For all-in-one deployments where each pod runs both gateway and engine, use an engine image tag (e.g., ghcr.io/lightseekorg/smg:{smg_version}-{engine}-{engine_version}). See Getting Started for available tags.

Headless Service

apiVersion: v1
kind: Service
metadata:
  name: smg-mesh
spec:
  clusterIP: None
  selector:
    app: smg
  ports:
  - port: 39527
    name: mesh

Kubernetes Pod Discovery

Use --router-selector to enable automatic pod discovery via the Kubernetes API. SMG will find and join other router pods matching the given label selector, removing the need for static --mesh-peer-urls:

smg --enable-mesh --service-discovery --router-selector app=smg tier=router

Label Selectors

The --router-selector flag accepts space-separated key=value pairs that map to Kubernetes label selectors. All matching pods with an exposed mesh port are automatically added as peers.


HA Management API

Health Endpoints

Endpoint Method Description
/ha/health GET Node health status
/ha/status GET Cluster status information
/ha/workers GET Worker states across cluster
/ha/policies GET Policy states across cluster
/ha/shutdown POST Graceful shutdown trigger

Cluster Status Response

{
  "node_name": "node1",
  "node_count": 3,
  "nodes": [
    {"name": "node1", "address": "node1:39527", "status": "1", "version": 1},
    {"name": "node2", "address": "node2:39527", "status": "1", "version": 1},
    {"name": "node3", "address": "node3:39527", "status": "1", "version": 1}
  ],
  "stores": {
    "membership_count": 3,
    "worker_count": 0,
    "policy_count": 0,
    "app_count": 0
  }
}

The status field is emitted as the stringified discriminant of the NodeStatus prost enum: "0" INIT, "1" ALIVE, "2" SUSPECTED, "3" DOWN, "4" LEAVING.


Monitoring

Mesh Metrics

Metric Description
router_mesh_peer_connections Number of active peer connections
router_mesh_peer_reconnects_total Total number of peer reconnections
router_mesh_batches_total Total state update batches sent/received
router_mesh_bytes_total Total bytes transmitted in mesh
router_mesh_convergence_ms State convergence time across the mesh
router_mesh_snapshot_trigger_total Total number of snapshot triggers

Alerting Rules

groups:
- name: smg-mesh
  rules:
  # router_mesh_peer_connections is a per-peer gauge (0/1, labeled by "peer").

***

[AIM]: Copy the part of the SMG mesh excerpt above that begins at the words "Kubernetes Pod Discovery" and stops after the words "added as peers.".

***

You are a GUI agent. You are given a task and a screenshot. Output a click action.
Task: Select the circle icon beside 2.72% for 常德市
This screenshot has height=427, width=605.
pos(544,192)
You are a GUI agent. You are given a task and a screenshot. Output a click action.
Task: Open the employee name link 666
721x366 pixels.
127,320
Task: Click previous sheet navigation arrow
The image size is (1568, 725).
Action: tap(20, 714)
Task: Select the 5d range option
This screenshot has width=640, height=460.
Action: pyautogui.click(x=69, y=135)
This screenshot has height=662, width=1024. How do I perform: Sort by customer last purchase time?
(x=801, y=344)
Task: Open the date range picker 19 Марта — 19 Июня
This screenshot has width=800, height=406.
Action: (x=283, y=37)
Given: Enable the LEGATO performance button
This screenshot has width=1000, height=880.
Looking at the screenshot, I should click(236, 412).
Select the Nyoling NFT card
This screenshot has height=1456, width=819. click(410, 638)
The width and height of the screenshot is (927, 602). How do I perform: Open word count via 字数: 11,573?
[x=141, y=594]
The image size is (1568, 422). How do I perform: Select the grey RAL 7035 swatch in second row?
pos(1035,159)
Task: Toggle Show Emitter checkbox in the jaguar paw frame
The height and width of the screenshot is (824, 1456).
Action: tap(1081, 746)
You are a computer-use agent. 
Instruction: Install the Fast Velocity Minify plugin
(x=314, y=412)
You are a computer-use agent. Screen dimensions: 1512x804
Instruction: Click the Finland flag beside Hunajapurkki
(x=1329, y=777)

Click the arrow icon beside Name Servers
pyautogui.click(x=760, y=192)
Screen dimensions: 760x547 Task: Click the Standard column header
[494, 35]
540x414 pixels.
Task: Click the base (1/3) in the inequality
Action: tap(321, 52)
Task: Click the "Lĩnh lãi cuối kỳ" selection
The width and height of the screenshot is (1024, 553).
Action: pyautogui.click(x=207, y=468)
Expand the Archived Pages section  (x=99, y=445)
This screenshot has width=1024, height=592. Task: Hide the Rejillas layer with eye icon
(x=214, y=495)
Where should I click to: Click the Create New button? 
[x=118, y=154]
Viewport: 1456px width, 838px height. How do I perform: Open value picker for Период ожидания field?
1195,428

***

[RESULT]:
Kubernetes Pod Discovery

Use --router-selector to enable automatic pod discovery via the Kubernetes API. SMG will find and join other router pods matching the given label selector, removing the need for static --mesh-peer-urls:

smg --enable-mesh --service-discovery --router-selector app=smg tier=router

Label Selectors

The --router-selector flag accepts space-separated key=value pairs that map to Kubernetes label selectors. All matching pods with an exposed mesh port are automatically added as peers.